Dataset entries
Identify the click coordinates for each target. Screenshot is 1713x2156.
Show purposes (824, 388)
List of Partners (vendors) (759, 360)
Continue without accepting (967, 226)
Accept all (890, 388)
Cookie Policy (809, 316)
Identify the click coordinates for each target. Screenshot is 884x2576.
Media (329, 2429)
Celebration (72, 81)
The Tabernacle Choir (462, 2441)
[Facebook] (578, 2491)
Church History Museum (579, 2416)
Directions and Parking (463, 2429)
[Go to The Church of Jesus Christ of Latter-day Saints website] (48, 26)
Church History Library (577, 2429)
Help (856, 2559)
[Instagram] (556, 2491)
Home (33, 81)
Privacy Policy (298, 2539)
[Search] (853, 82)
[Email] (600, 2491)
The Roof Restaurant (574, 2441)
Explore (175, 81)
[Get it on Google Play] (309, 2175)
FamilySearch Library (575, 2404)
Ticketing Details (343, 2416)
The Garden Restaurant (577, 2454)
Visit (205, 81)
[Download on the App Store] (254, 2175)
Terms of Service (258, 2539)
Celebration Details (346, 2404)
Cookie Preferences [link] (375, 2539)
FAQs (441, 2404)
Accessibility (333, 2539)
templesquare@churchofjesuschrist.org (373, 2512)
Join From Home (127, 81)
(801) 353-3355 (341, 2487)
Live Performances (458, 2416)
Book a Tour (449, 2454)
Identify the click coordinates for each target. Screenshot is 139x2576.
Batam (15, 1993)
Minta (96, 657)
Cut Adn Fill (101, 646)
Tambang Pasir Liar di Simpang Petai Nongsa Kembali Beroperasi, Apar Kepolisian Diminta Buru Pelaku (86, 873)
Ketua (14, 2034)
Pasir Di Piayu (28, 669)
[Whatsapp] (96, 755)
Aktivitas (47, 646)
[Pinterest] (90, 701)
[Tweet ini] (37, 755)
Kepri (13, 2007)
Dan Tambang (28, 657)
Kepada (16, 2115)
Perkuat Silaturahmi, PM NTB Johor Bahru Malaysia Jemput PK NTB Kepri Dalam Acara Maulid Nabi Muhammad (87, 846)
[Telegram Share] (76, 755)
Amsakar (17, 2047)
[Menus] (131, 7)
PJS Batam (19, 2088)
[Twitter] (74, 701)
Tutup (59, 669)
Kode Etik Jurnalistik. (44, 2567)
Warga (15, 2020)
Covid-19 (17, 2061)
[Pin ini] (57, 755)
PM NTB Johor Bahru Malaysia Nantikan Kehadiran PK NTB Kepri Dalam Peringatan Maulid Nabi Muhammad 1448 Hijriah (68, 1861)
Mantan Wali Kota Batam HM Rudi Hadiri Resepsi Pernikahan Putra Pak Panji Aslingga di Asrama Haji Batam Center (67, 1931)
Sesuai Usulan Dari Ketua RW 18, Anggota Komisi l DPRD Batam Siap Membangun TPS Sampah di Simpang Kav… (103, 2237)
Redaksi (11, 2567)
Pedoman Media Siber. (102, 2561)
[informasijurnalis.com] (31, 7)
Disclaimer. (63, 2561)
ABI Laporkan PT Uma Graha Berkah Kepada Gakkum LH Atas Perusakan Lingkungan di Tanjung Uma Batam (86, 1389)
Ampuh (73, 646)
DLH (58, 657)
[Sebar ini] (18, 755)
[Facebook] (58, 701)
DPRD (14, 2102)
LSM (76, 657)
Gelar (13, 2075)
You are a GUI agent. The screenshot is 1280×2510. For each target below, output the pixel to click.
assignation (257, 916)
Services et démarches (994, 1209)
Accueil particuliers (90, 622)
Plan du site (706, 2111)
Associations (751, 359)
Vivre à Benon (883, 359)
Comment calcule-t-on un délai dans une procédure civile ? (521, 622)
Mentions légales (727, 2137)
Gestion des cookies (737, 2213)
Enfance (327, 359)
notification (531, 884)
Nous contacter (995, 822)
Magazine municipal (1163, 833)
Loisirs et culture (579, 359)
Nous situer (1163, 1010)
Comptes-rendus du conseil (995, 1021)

> **ASSIGNED TASK**:
Reply with nothing except the number of lines in the records that include the word "Restaurant".

> **RESULT BELOW**:
2